**Data provided**

───

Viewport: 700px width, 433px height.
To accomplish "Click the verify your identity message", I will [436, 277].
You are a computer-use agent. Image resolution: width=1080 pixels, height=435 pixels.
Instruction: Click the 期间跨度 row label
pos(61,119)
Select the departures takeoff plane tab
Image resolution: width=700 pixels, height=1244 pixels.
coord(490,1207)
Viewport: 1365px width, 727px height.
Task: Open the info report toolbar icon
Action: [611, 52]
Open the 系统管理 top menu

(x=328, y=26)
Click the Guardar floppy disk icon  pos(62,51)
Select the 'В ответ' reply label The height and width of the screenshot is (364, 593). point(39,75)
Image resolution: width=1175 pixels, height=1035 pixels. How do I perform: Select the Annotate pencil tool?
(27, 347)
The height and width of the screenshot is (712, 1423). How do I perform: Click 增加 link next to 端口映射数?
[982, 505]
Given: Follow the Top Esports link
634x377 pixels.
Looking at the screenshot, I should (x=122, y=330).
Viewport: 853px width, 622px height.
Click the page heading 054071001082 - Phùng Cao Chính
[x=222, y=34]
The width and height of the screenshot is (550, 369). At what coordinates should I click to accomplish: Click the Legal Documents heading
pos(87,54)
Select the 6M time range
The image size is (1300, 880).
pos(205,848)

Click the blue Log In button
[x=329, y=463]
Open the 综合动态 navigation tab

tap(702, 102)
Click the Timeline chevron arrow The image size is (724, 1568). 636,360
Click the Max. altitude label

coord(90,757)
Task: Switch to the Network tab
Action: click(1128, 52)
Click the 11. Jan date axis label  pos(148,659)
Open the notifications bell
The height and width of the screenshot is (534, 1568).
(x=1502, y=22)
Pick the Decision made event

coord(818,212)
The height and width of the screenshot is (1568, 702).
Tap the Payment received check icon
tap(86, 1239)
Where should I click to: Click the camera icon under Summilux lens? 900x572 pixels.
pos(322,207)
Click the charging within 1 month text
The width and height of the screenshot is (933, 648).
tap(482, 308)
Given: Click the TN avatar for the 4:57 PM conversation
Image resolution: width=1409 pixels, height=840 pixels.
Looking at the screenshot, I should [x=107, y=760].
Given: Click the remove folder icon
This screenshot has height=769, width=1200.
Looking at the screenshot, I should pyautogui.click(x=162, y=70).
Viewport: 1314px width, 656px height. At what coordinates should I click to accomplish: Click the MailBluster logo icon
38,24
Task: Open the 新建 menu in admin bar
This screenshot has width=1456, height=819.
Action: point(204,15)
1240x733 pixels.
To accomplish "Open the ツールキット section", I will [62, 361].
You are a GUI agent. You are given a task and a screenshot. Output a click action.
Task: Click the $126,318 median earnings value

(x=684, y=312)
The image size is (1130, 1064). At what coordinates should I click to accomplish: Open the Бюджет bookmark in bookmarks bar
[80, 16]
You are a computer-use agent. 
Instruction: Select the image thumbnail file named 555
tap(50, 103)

───

**Brief**
Scan the entries for the word "will". Report each line that has it.

**Task result**
To accomplish "Click the verify your identity message", I will [436, 277].
To accomplish "Open the ツールキット section", I will [62, 361].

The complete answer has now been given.